In Michigan, he noted that merger applications exist along a spectrum, some with “significant deficiencies” and others that are “straightforward because the acquiring bank is a model of safety and soundness and has earned the trust of the community and its supervisors.”
“The majority lie somewhere in between and require varying degrees of scrutiny and multiple rounds of inquiry,” he said. “The transparency provided in our proposed policy statement effectively proposes chalk lines demarcating these three groups.”
Monday’s proposal would also amend the regulator’s policy statement in an effort to provide greater clarity to banks and transparency to the public in regard to bank deals.
The amended statement would outline principles the OCC uses to review merger applications under the Bank Merger Act and include the agency’s considerations of “financial stability, financial and managerial resources and future prospects, and convenience and needs factors.”
Per the proposed rule, the regulator would apply a balancing test to a proposed transaction, weighing the financial stability risk of approving it against the financial stability risk of denying it, especially if the deal involves a troubled institution.
“The OCC may also impose conditions to address and mitigate financial stability concerns,” the proposal said.

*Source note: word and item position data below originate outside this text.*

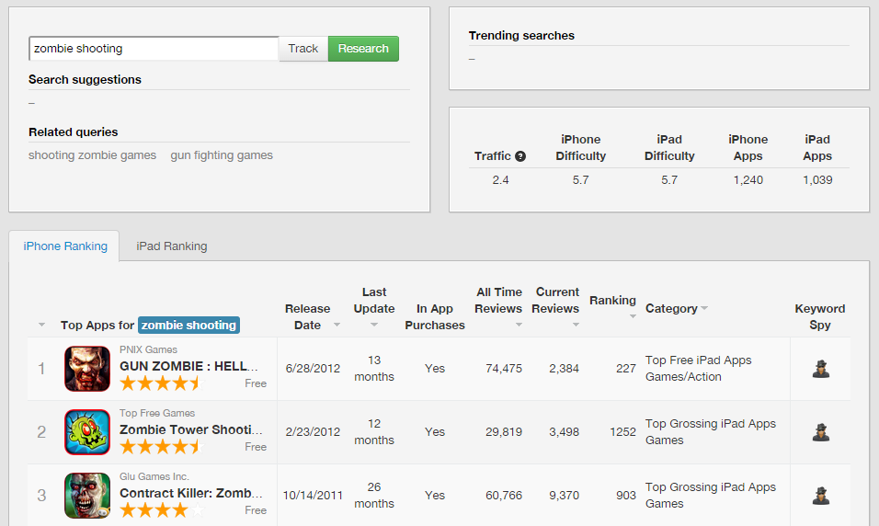879x526 pixels.
Task: Open Keyword Spy for Zombie Tower Shooting
Action: tap(820, 432)
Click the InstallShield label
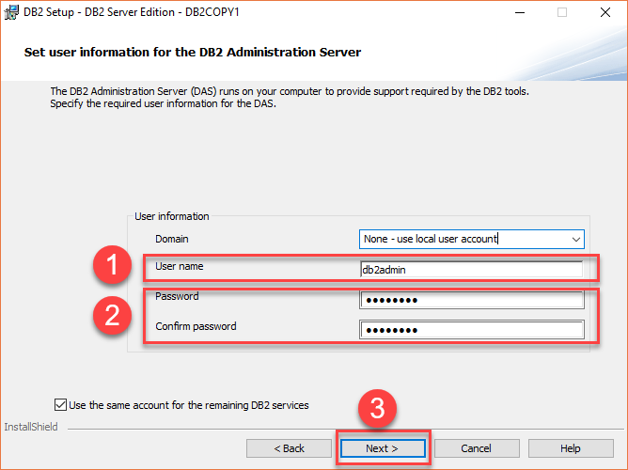The height and width of the screenshot is (470, 628). tap(31, 427)
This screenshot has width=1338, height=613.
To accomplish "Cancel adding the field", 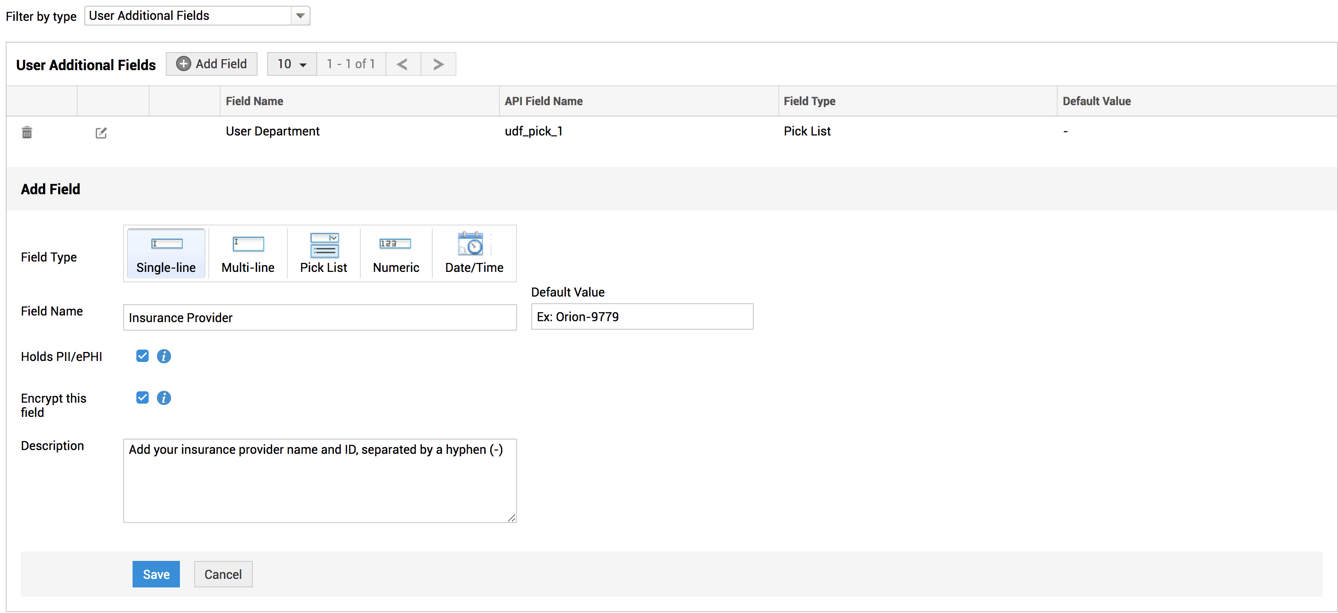I will pos(223,574).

Additionally, Hsu said in Michigan that the OCC plans to make available statistics on bank mergers reviewed by the OCC in an accessible database on the agency’s website. Included in the data will be information on deal applicants, their asset size, Community Reinvestment Act rating, target bank information, and whether or not the OCC approved the deal application.
“Along with this, we will be issuing a report that provides a comprehensive review of the literature related to bank mergers and consolidation and identifies key outstanding questions,” he said.